Repression, Verfolgung von Andersdenkenden und Folter: Marokko und Algerien sind keine sicheren Herkunftsländer, sagen Beobachter.

Hungerstreik in Athen: Algerische und marokkanische Flüchtlinge fordern die Öffnung der Grenzen. Foto: dpa

Madrid taz | Die Diskussion in Deutschland, Marokko und Algerien als sichere Herkunftsländer einzustufen, stößt in Nordafrika auf Befremden. Dortige Menschenrechtsorganisationen beklagen unter schwierigsten Bedingungen die Verletzung elementarer Menschenrechte sowie die Straffreiheit für beschuldigte Polizeibeamte, Militärs und Geheimdienste. Internationale Menschenrechtsorganisationen unterstützen sie dabei.

„Was Marokko angeht, haben Diskurs und Realität nichts miteinander zu tun.
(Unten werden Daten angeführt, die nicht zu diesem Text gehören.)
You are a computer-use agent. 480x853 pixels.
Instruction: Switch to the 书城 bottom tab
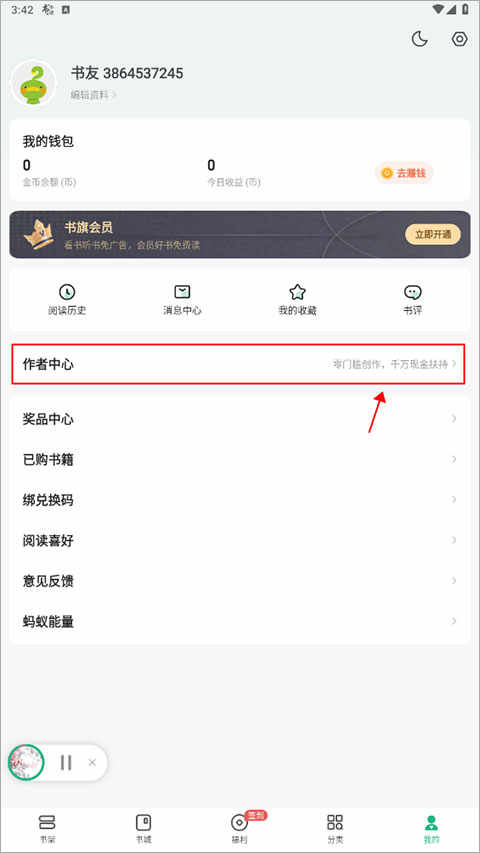[144, 828]
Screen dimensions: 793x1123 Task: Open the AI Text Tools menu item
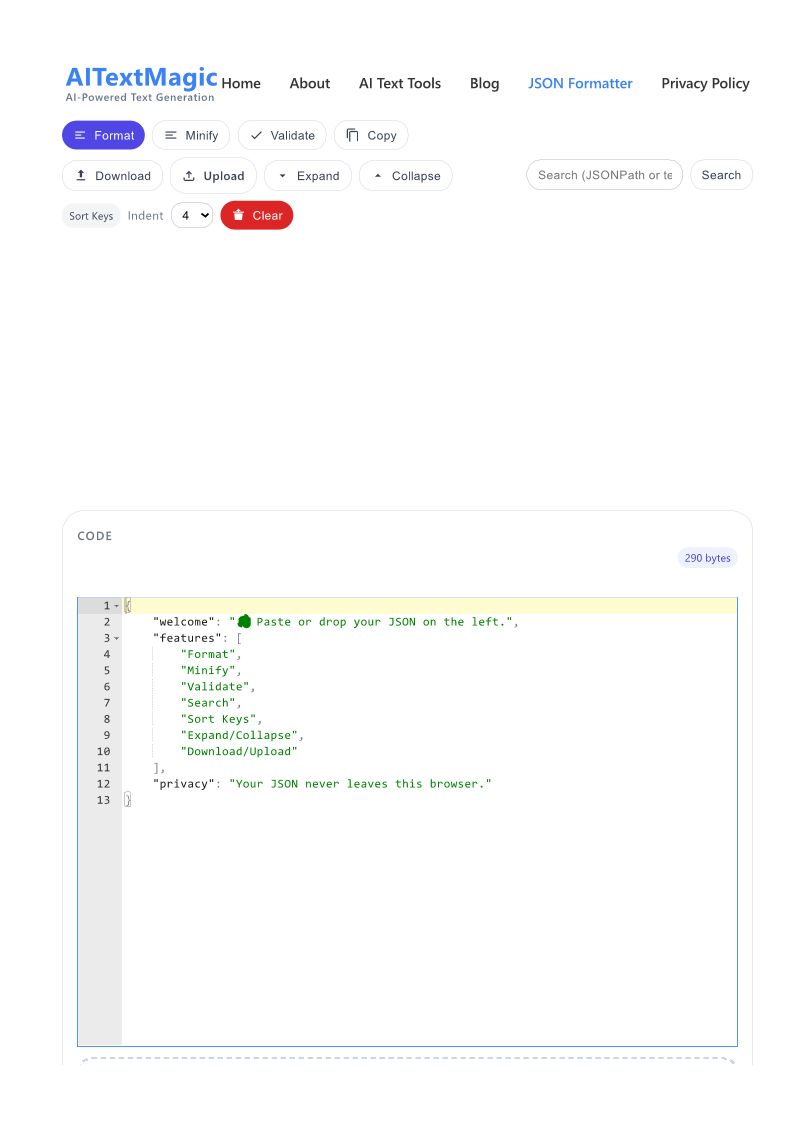click(x=400, y=84)
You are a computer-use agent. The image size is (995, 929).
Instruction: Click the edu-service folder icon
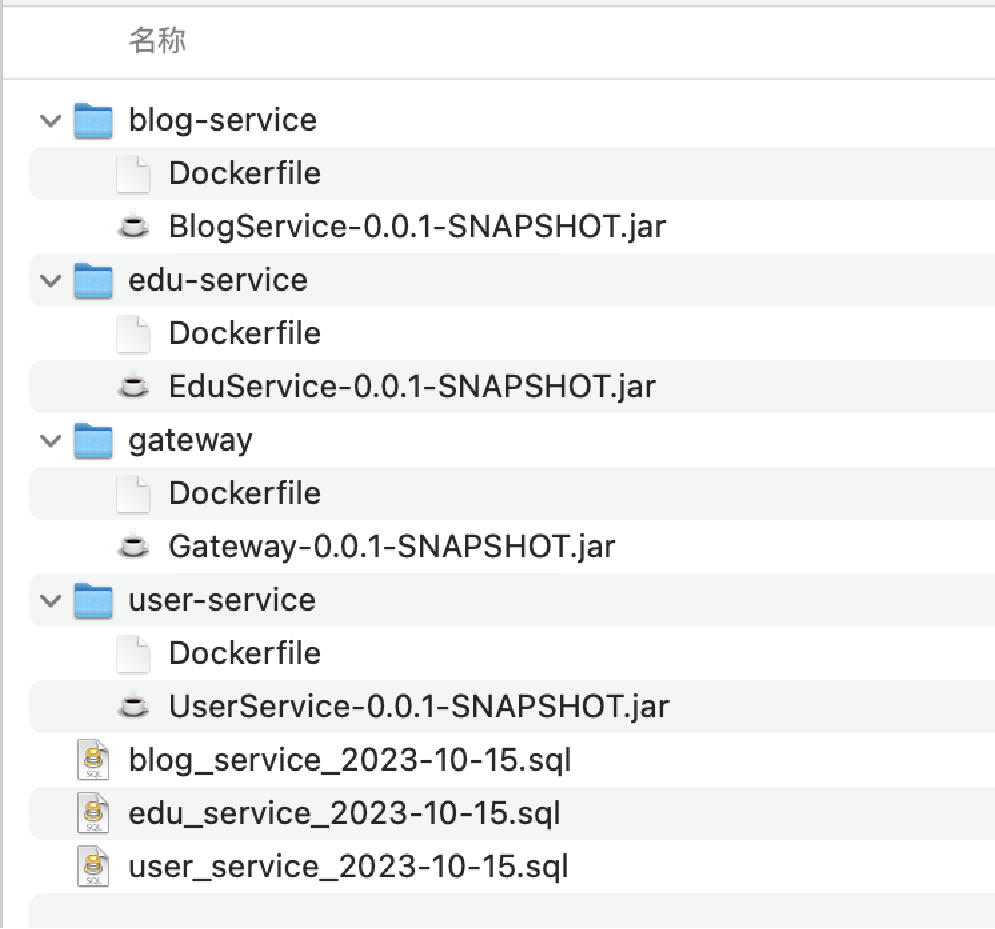pyautogui.click(x=93, y=280)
Das Regime spricht von Respektierung der Menschenrechte und von Demokratie“, erklärt Khadija Ainani, Stellvertretende Vorsitzende der Marokkanischen Menschenrechtsvereinigung (AMDH). „Marokko gibt sich als modernes, aufgeschlossenes Land. Europa kauft dies gerne ab. Aber die Wirklichkeit sieht anders aus. Es gibt weiterhin schwere Verstöße gegen die Menschenrechte“, so Ainani.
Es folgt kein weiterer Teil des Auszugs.